According to the post on violin acoustics, which part of a violin mostly determines whether it gets the high-pitch sound right?

*TEXT SEGMENT*:
■ ■ ■ ■

Another big thing is that certain shapes are lava. Circles and parallel lines are horrible and tend to create standing waves like wolf notes.  The has to be a lot of asymmetry in design.  Speakers tend to be rectangular rather than cubes.  Having each dimension a little different helps break up standing waves.  Trapezoids even better.  The way violins have a larger lower bout section than upper makes it something like a trapezoid without corners.  Never seen a violin that is top/bottom symmetric but my guess is it would have a bunch of wolf tones.

>

Corners are good tone filters. Reduce high pitch sound but don't effect low pitch much. Modern violins have no interior corners, but old viol designs did.  These corners filter out the bad high pitch screech but also filter out the good high pitch pierce of a modern violin.  Getting this right in a violin is mostly in the bridge.  A good bridge produces lots of pierce and very little screech.

■ ■ ■ ■

[Pointing entries for documents and screenshots]
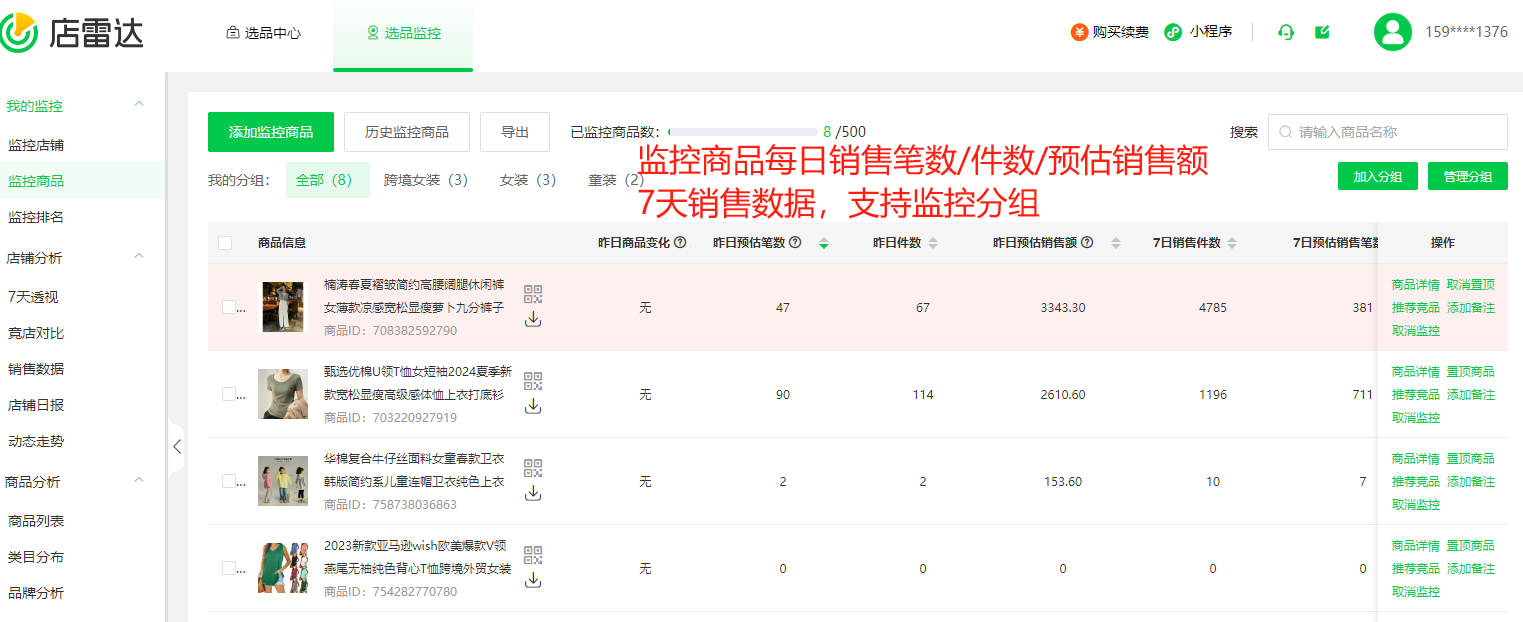The height and width of the screenshot is (622, 1523).
Task: Click the 小程序 mini-program icon
Action: point(1172,31)
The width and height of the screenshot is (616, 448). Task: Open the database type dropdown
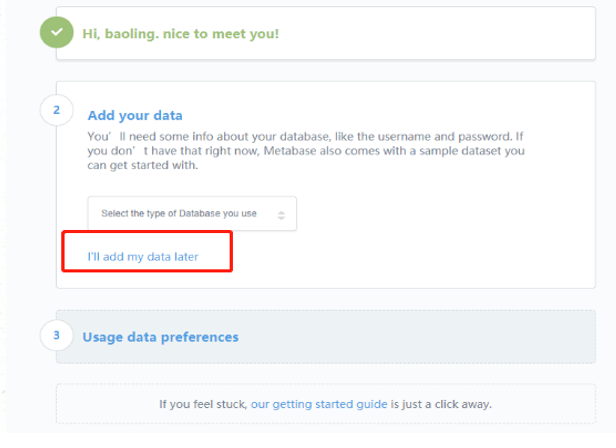point(191,214)
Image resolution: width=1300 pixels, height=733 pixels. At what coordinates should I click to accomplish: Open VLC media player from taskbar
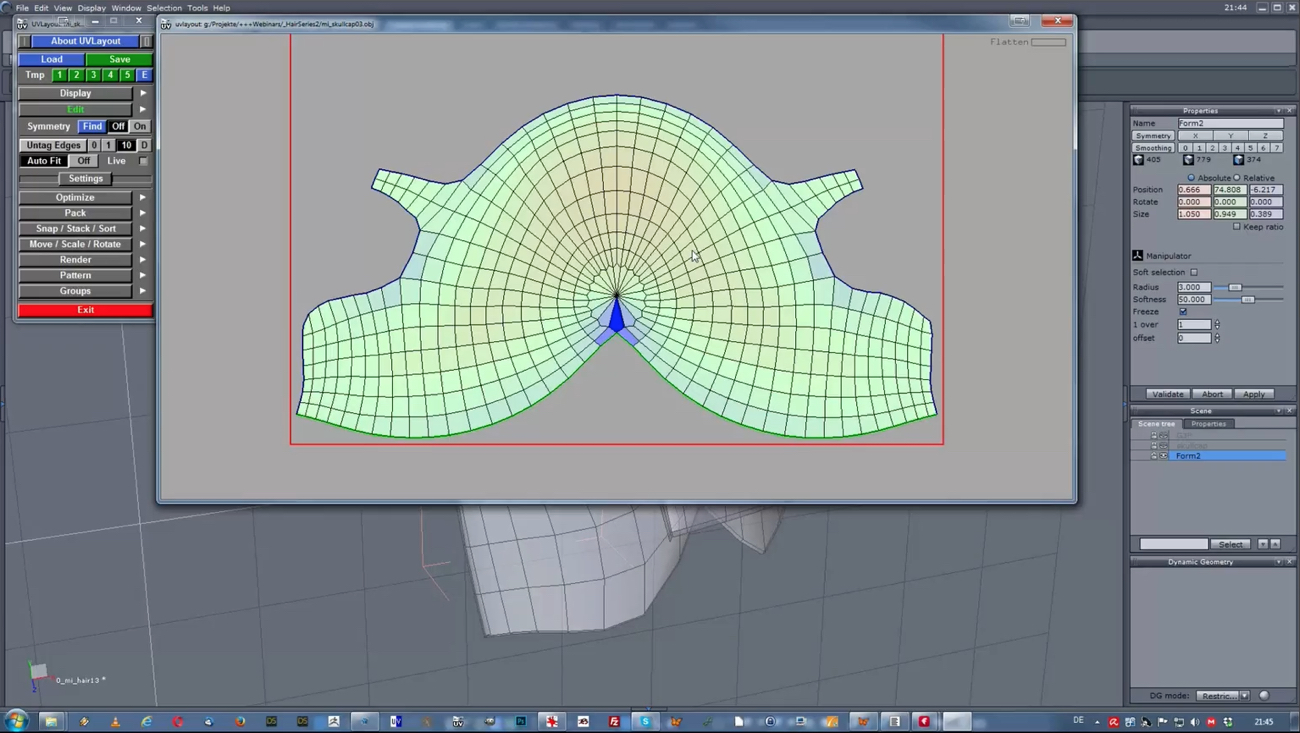115,721
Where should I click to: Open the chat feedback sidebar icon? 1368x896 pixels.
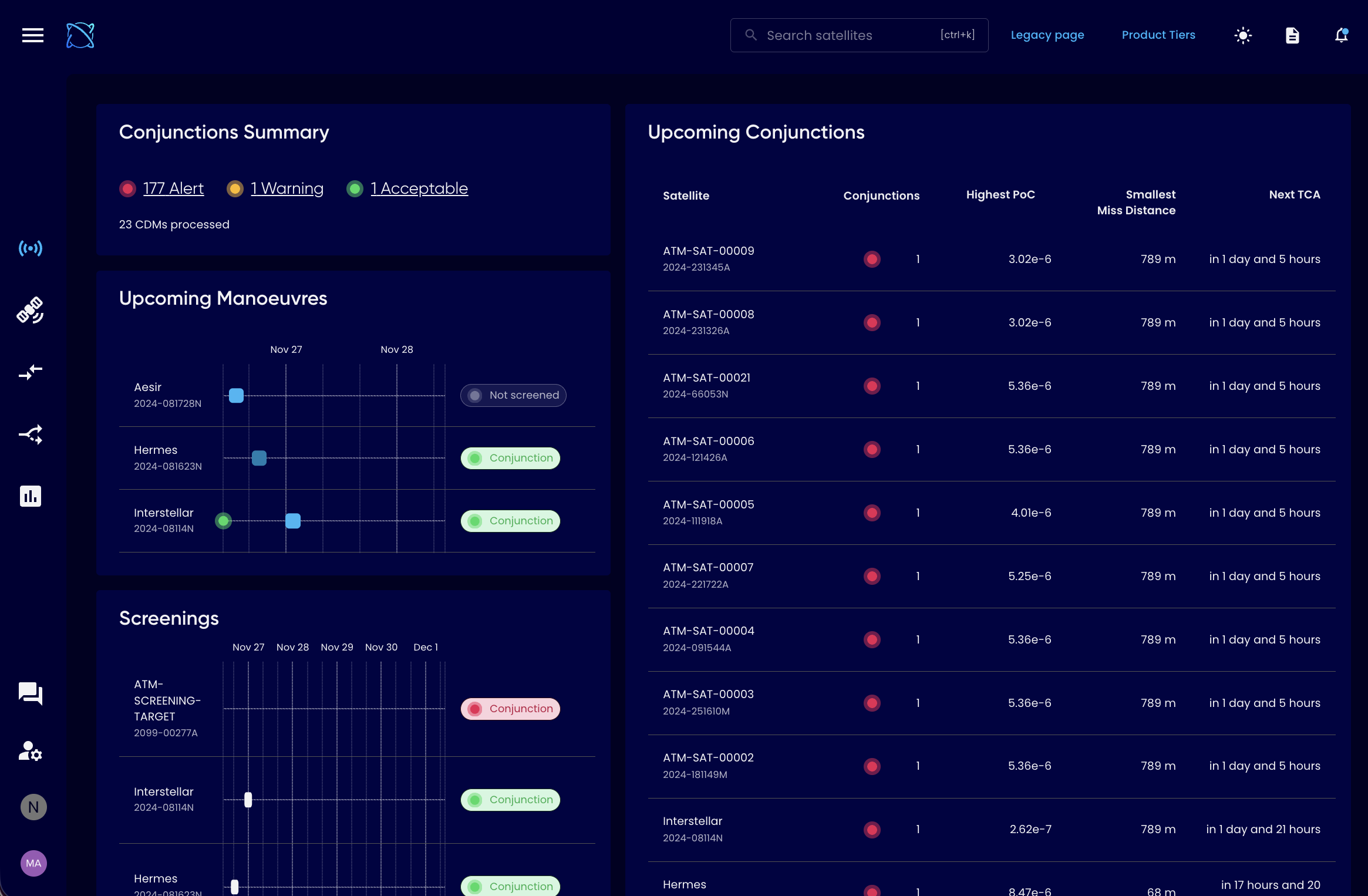coord(31,693)
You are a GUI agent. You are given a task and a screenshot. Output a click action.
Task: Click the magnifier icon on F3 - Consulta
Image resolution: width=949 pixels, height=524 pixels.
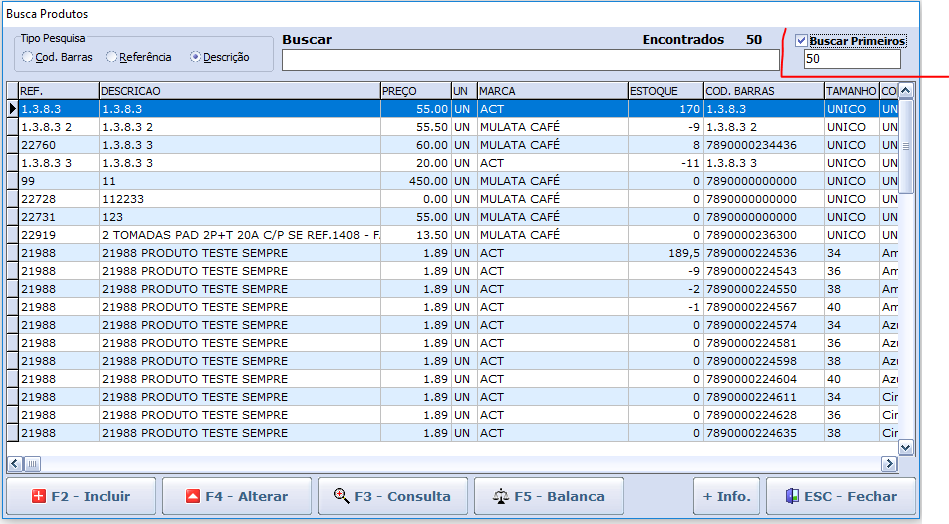click(341, 496)
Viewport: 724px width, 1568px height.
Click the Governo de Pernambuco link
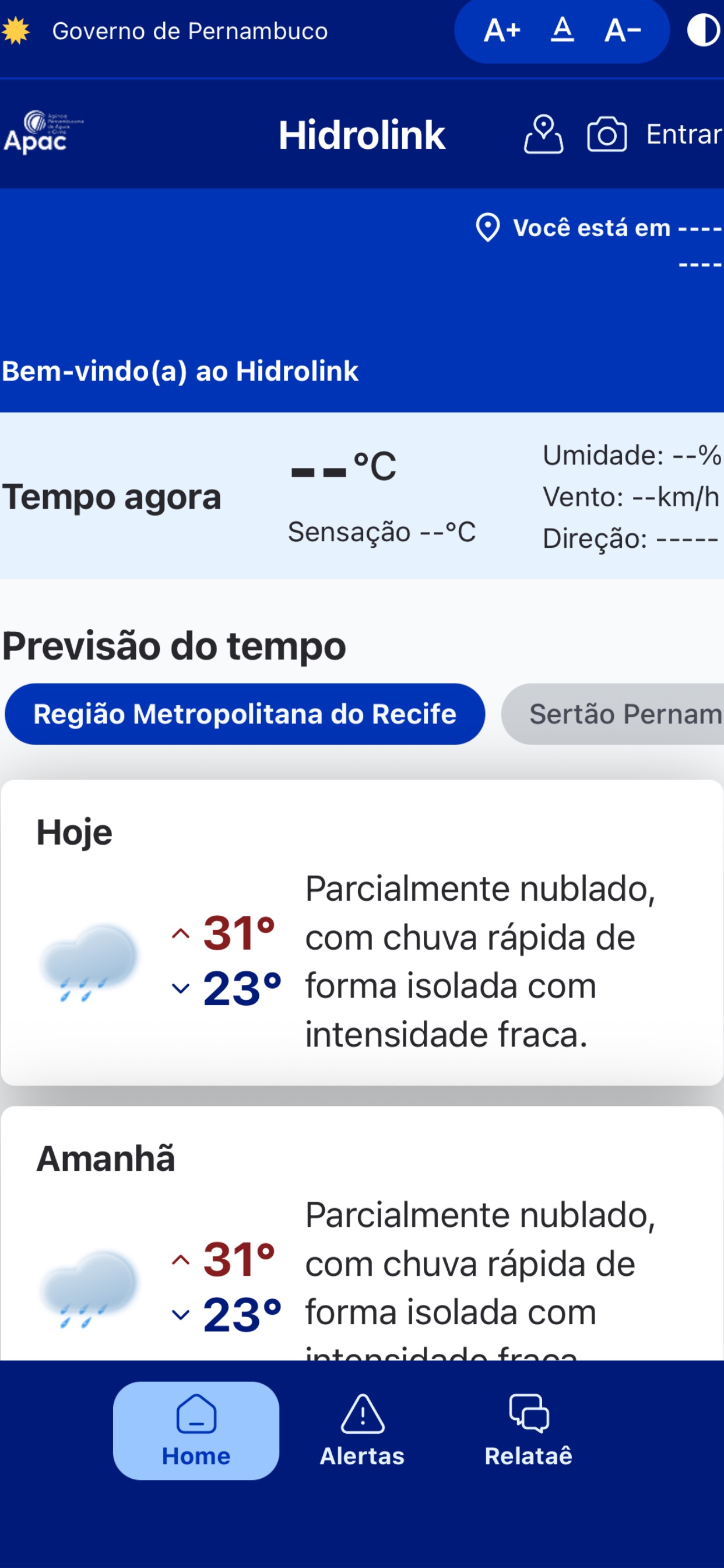point(190,31)
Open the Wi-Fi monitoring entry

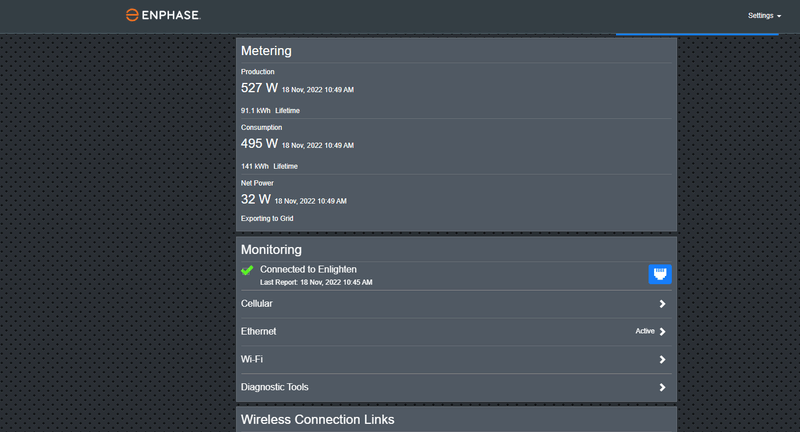tap(252, 359)
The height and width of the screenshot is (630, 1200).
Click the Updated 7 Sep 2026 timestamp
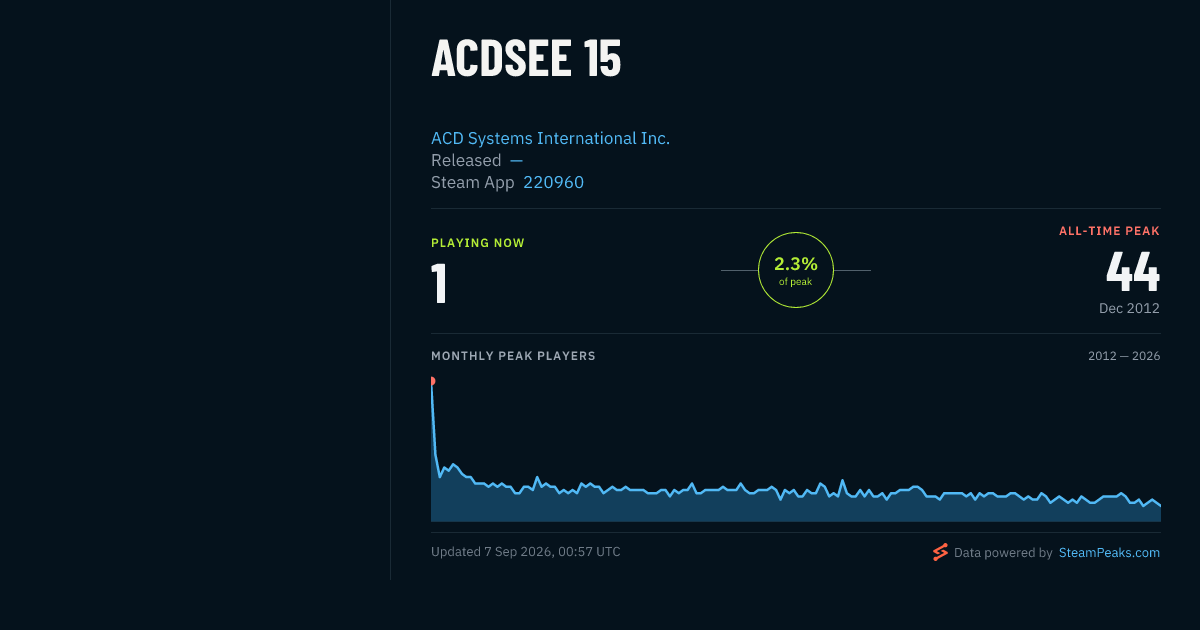[x=525, y=552]
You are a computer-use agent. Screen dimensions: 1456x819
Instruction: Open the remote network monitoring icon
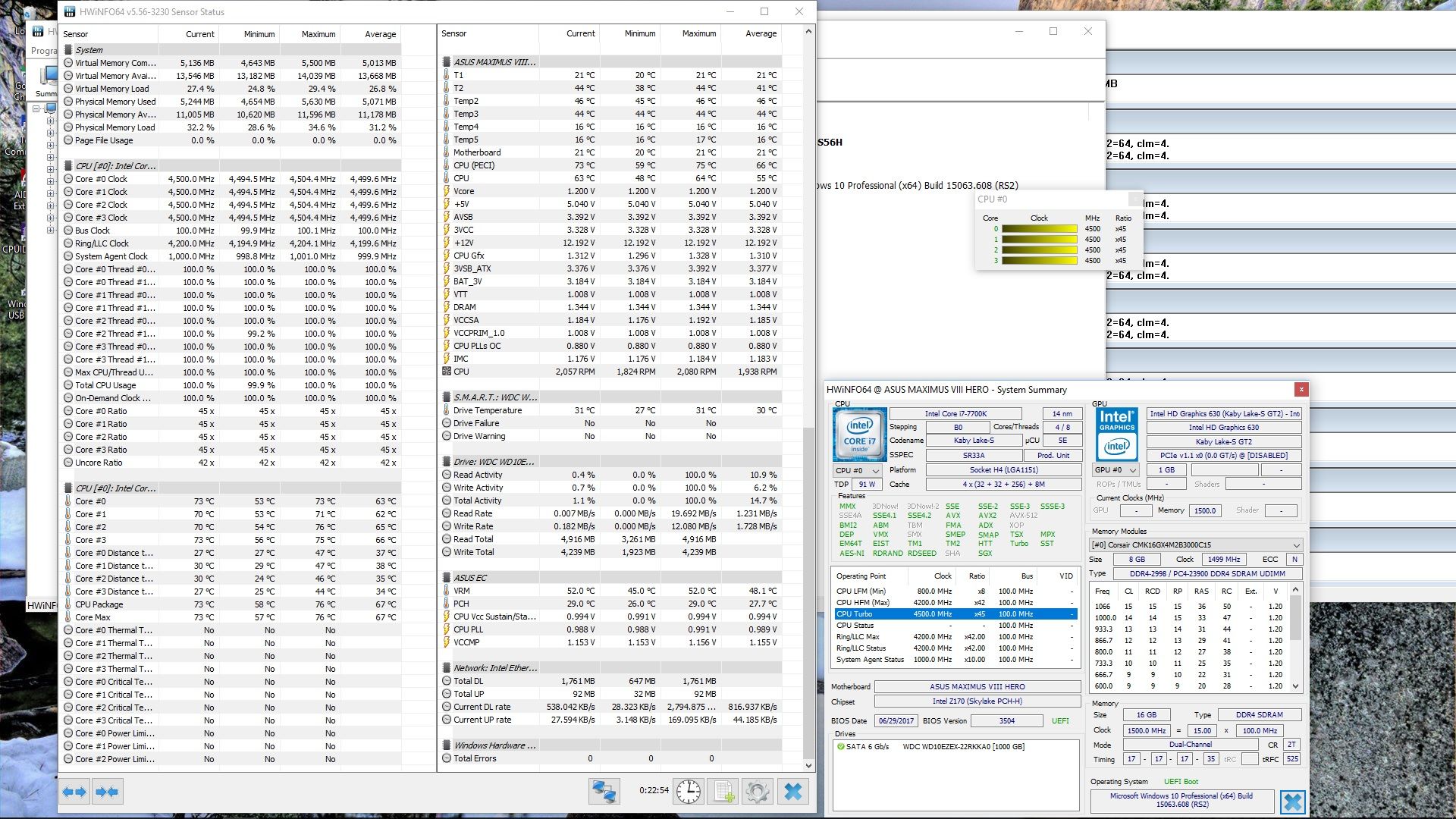[x=604, y=792]
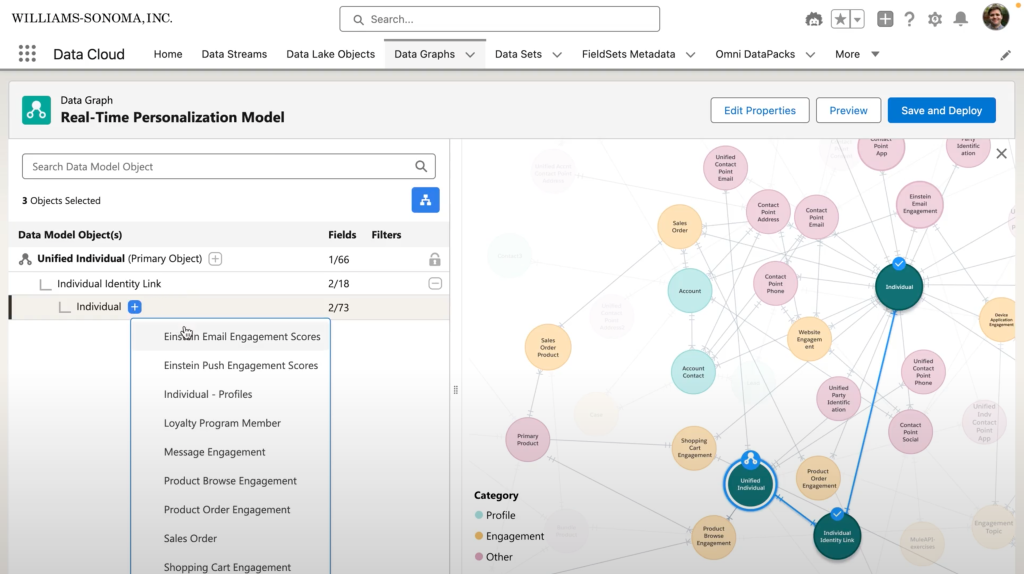Click the pencil edit navigation icon

tap(1005, 55)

■ ■ ■ ■

*EXERCISE ANSWER*: The bridge.